Daniel H. Bays | |
Birth Date: | 1942 |
Birth Place: | St. Joseph, Michigan, U.S. |
Death Date: | May 9, 2019 (aged 77) |
Death Place: | Sunset Hills, Missouri, U.S. |
Occupation: | Historian |
Known For: | Christianity in China |
Spouse: | Janice (née Gardner) |
Daniel H. Bays (1942 - May 9, 2019) was an American historian of China, best known for his works on Christianity in China.
Bays was born in 1942 in St.

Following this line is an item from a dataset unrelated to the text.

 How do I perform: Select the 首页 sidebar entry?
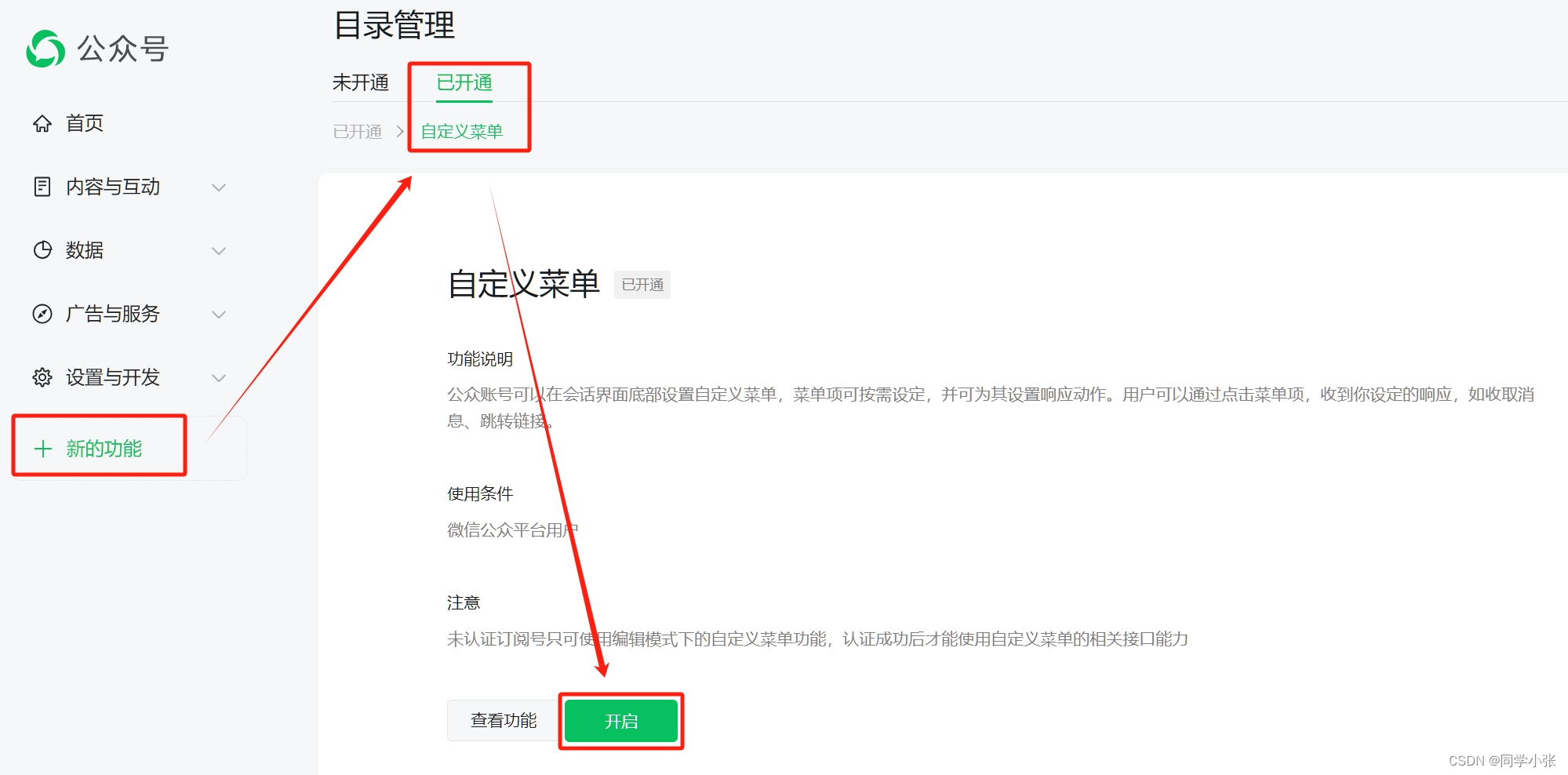(x=82, y=123)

Joseph, Michigan, received his B.A. in history from Stanford University in 1964, an M.A. in Far Eastern studies from the University of Michigan in 1967, and a PhD in history of modern China from the University of Michigan in 1971.[1] His PhD dissertation was on the Chinese politician Zhang Zhidong in the midst of China's late-imperial quest for modernity.[2]
After completing his PhD, Bays took up a post teaching history at the University of Kansas, directing the Center for East Asian Studies and becoming a full professor in 1985.[3] After working there for thirty years, in 2000, Bays moved to the History Department of Calvin College, where he held the Spoelhof chair from 2000–2002.[4] [5] He retired from Calvin College in 2012 and was appointed as professor emeritus, though he relocated with his wife Janice to Kansas City, Missouri.
In 1984, when Bays was a Fulbright scholar in Taiwan, he received a letter from the historian of China, John K. Fairbank, who encouraged him to conduct a more systematic study of Christianity in China, a topic Bays had recently begun work on. This would lead to his launch of the History of Christianity in China Project, which resulted in the edited volume Christianity in China: From the Eighteenth Century to the Present, published in 1996.[6]
Bays died on May 9, 2019, after a lengthy battle with Parkinson's disease.[7]